### EXTRACT:
━━━━━━━━━━━━━━━━━━━━━━━━━━━━━━
Checking if given preorder traversal is valid BST

Question

I was writing code to check from preorder traversal if it is a valid BST. e.g preorder traversal 1,2,4,3,5 is valid BST while 1,3,4,2 is not

I built whole tree from that preorder sequence and then checked if that tree is a valid BST. This is O(N) solutions with respect to both space and time complexity.

Does anybody have good approach than this? I have intuition that we can do this in O(1) extra space.

Answer 1

Checking whether a permutation of 1..n is a preorder of a valid BST (that BST, if it exists, is unique; imreal's answer is not a counterexample because the second reconstruction is not sorted) is equivalent to testing whether that permutation is stack-sortable, i.e., avoids the 231-pattern. I can't seem to find any linear-time constant-space algorithm under any of these names, which would tend to suggest given the amount of attention that this problem has attracted that no one knows of a constant extra space solution.

If you're willing to assume a read/write input that can be destroyed, then there's a linear-time algorithm that uses constant extra space. It's not necessary to reconstruct the tree separately and then test it. Here's some Python to that effect.

def isbstpreorder(iterable):
    lowerbound = None
    stack = []
    for x in iterable:
        if lowerbound is not None and x < lowerbound: return False
        while stack and stack[-1] < x: lowerbound = stack.pop()
        stack.append(x)
    return True

To eliminate the separate storage for the stack, store it in a prefix of the input list.

Answer 2

The idea is to check if the input array can be divided into two sub arrays representing the left and the right sub tree. Obviously, this has to be done recursively.

Here's some tested Java code to illustrate the same:

import java.util.ArrayList;
import java.util.List;


public class PreOrderBSTCheck {

    /**
     * @param args
     */
    public static void main(String[] args) {

        String ipStr = "1 4 2 3";
        String[] ipArr = ipStr.split(" ");

        int[] intArr = new int[ipArr.length];
        List<Integer> listArr = new ArrayList<Integer>();

        for(int i = 0 ; i < ipArr.length ; i++)
        {
            intArr[i] = Integer.parseInt(ipArr[i]);
            listArr.add(intArr[i]);
        }
        //System.out.println("List size: "+listArr.size());
        if(checkTree(listArr))
            System.out.println("Valid");
        else
            System.out.println("Invalid");
    }

    public static boolean checkTree(List<Integer> arr)
    {
        if(arr.size() == 1)
        {
            return true;
        }

        List<Integer> left = new ArrayList<Integer>();
        List<Integer> right = new ArrayList<Integer>();

        Integer root = arr.get(0);
        int idx = 1;

        //adding left subtree nodes
        while(arr.get(idx) < root)
        {
            left.add(arr.get(idx++));

            if(idx >= arr.size())
                break;
        }

        //adding right subtree nodes
        if(! (idx >= arr.size()))
            while(arr.get(idx) > root)
            {
                right.add(arr.get(idx++));

                if(idx >= arr.size())
                    break;
            }

        if(left.size() + right.size() == arr.size() - 1)
        {
            if(left.size()==0)
            {
                return true && checkTree(right);
            }
            else if(right.size() == 0)
            {
                return true && checkTree(left);
            }
            else
            {
                return checkTree(left) && checkTree(right);
            }
        }
        else
        {
            return false;
        }

    }

}
━━━━━━━━━━━━━━━━━━━━━━━━━━━━━━
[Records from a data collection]

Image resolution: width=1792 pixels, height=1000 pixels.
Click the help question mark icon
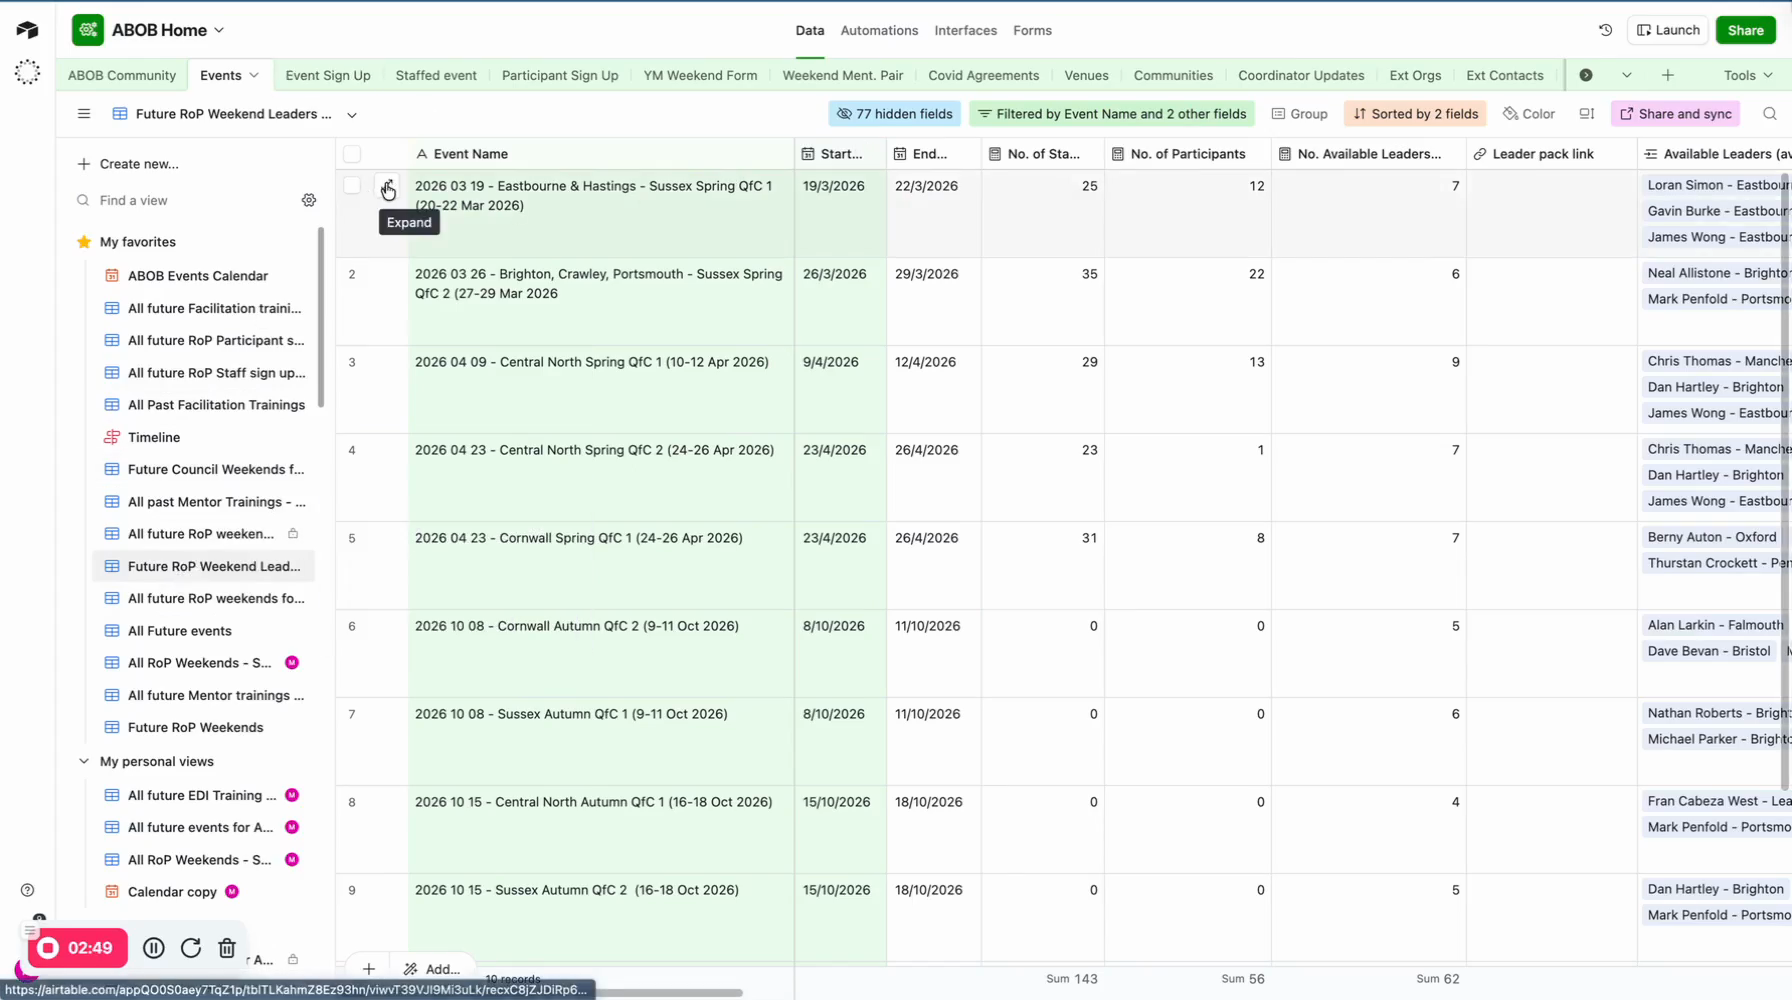(27, 890)
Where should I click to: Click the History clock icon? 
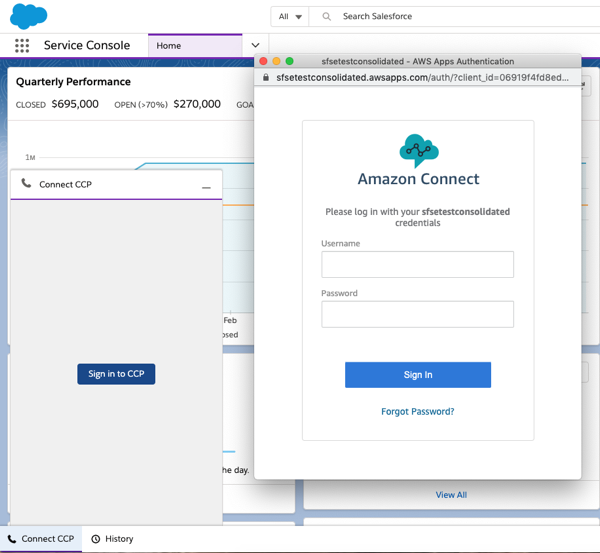pyautogui.click(x=96, y=539)
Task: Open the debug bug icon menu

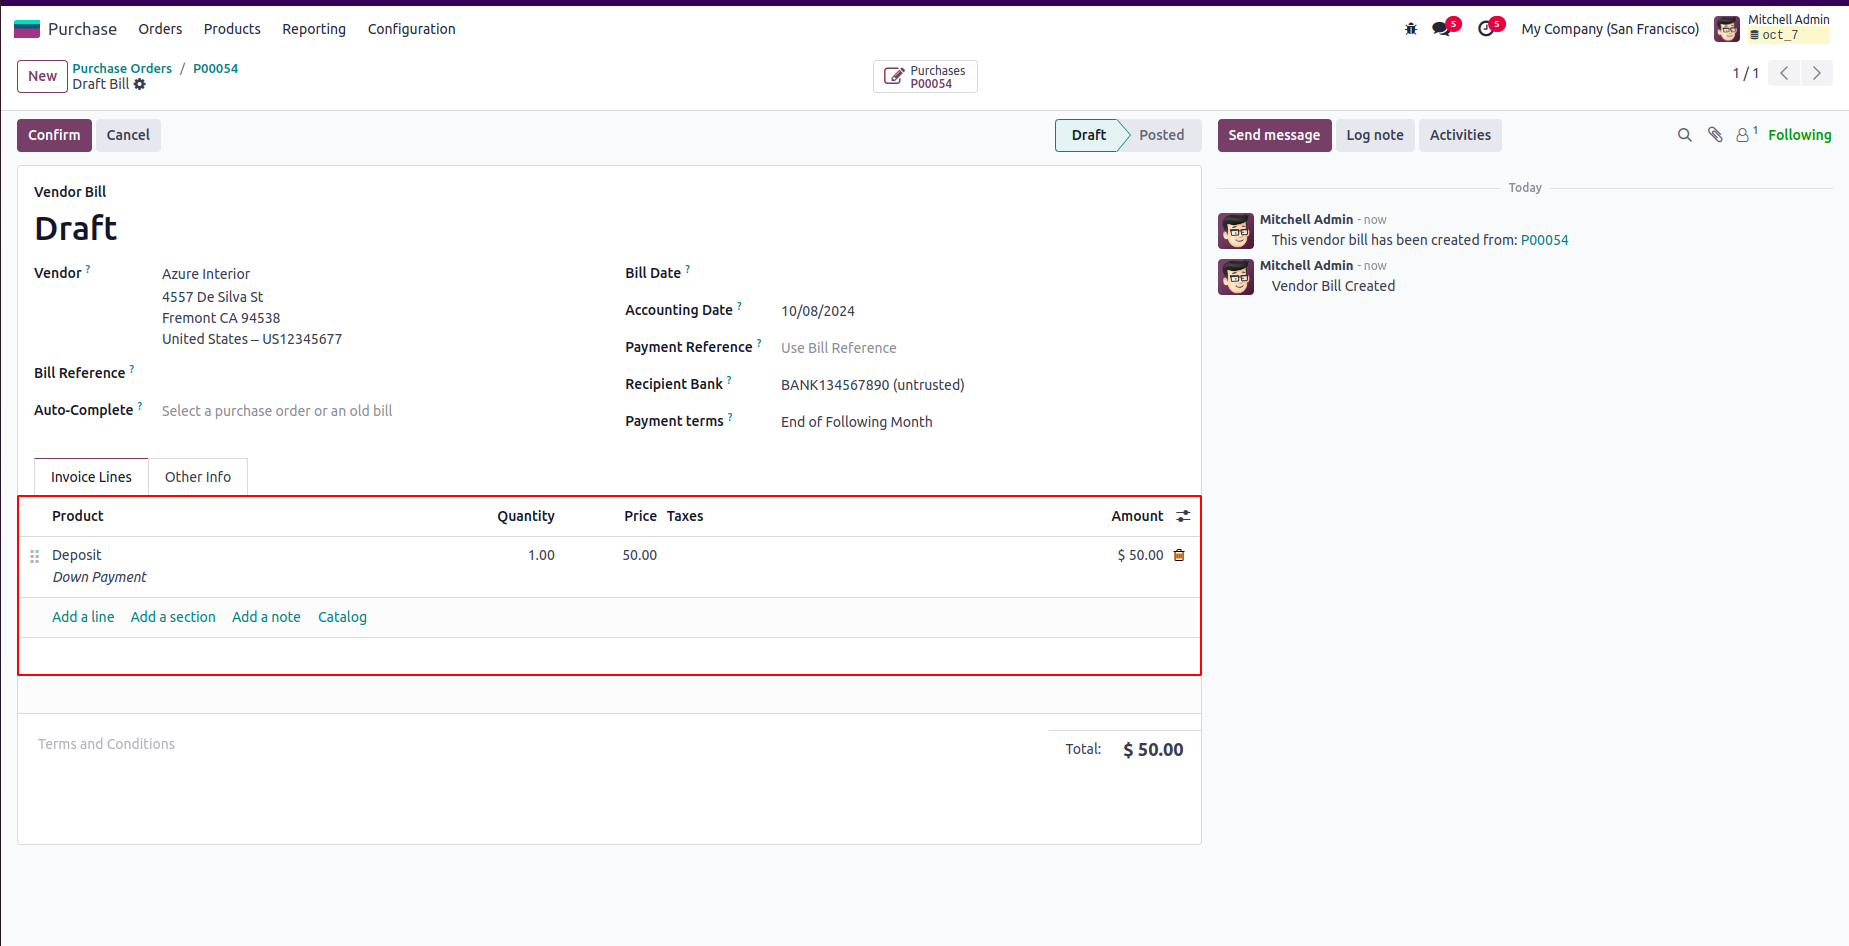Action: coord(1411,29)
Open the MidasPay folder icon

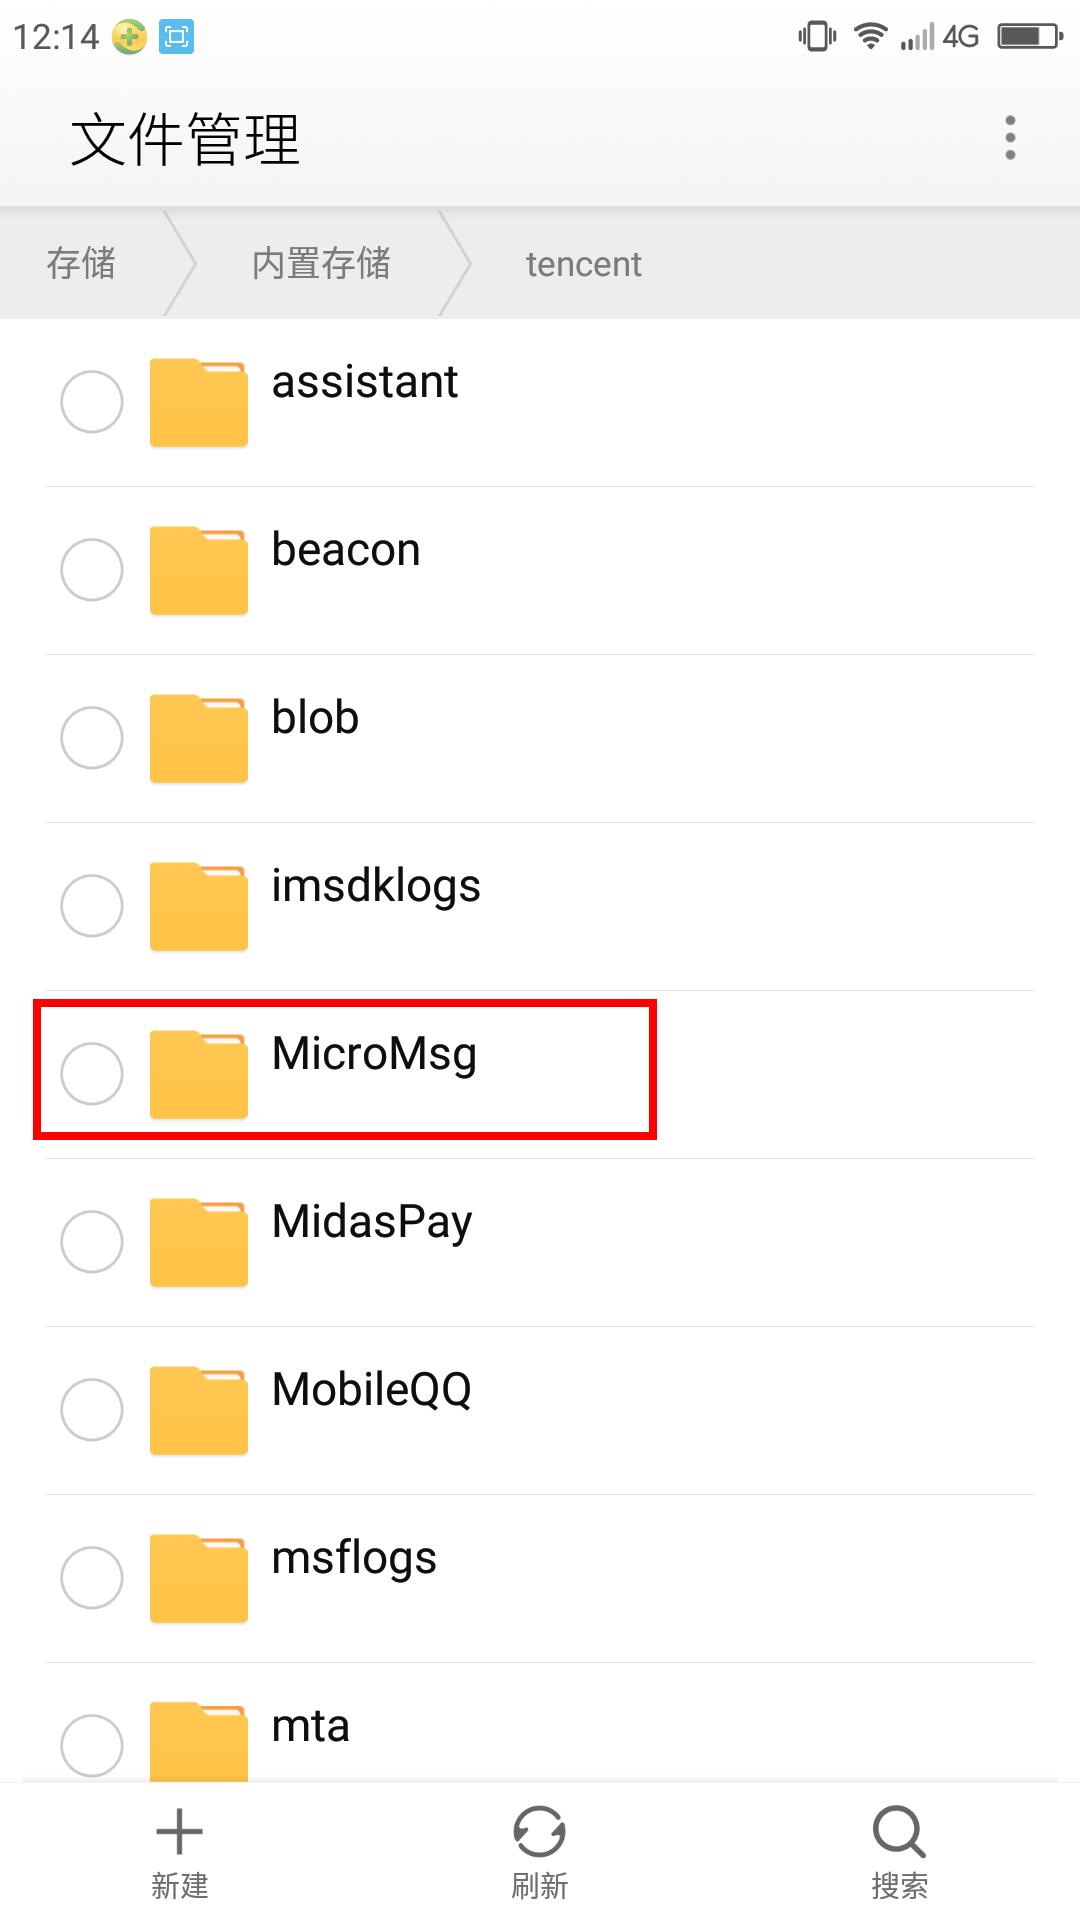click(199, 1242)
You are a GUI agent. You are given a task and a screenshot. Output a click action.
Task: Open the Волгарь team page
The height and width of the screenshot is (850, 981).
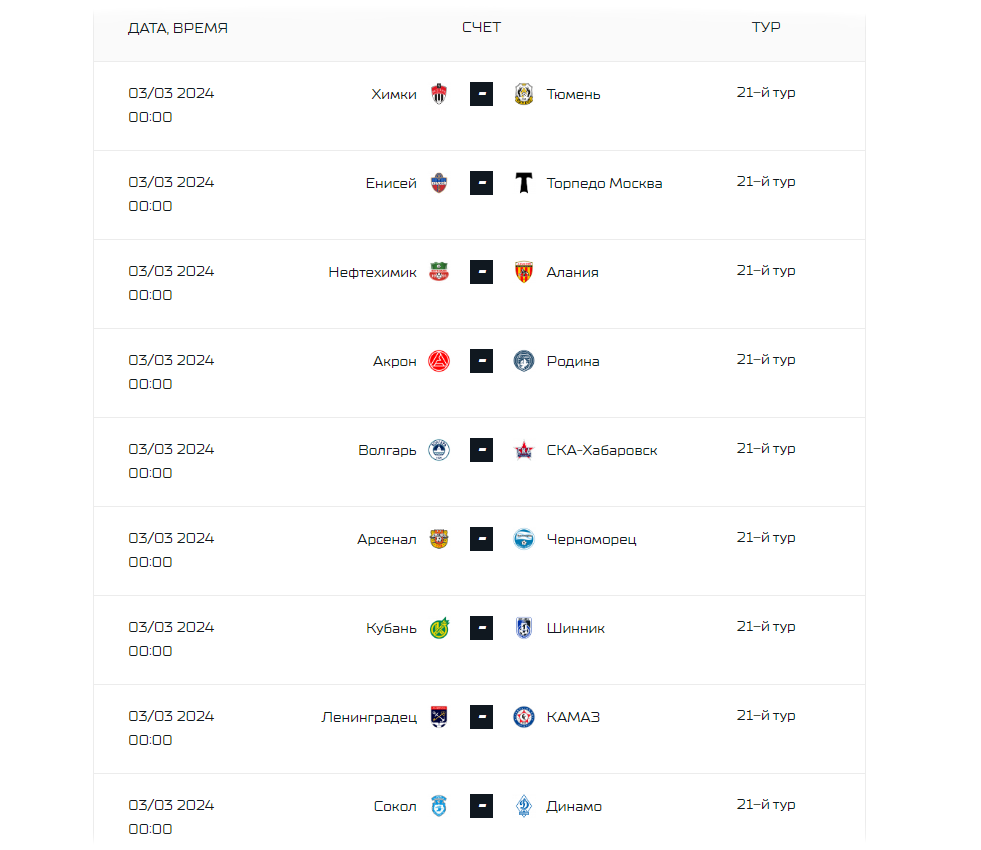pyautogui.click(x=387, y=450)
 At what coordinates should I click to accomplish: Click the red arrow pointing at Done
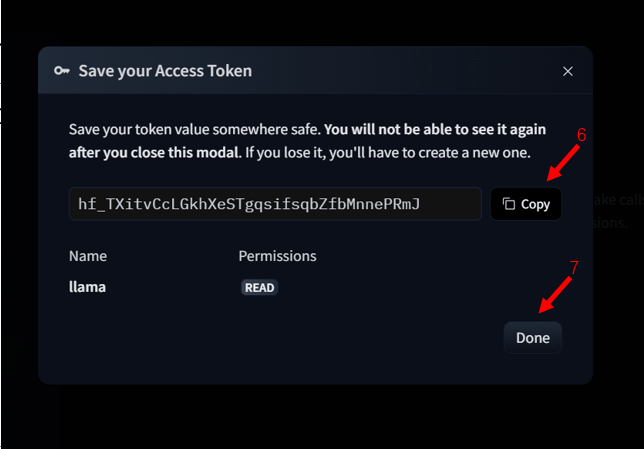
━━━━━━━━━━━━━━━━━━━━━━━━━━━━━━
### TASK REQUIREMENTS:
From the thread on checking a preorder traversal as a BST, copy word for word the passage that opens with the words containing "I was writing" and closes with "O(1) extra space.".

### TASK RESULT:
I was writing code to check from preorder traversal if it is a valid BST. e.g preorder traversal 1,2,4,3,5 is valid BST while 1,3,4,2 is not

I built whole tree from that preorder sequence and then checked if that tree is a valid BST. This is O(N) solutions with respect to both space and time complexity.

Does anybody have good approach than this? I have intuition that we can do this in O(1) extra space.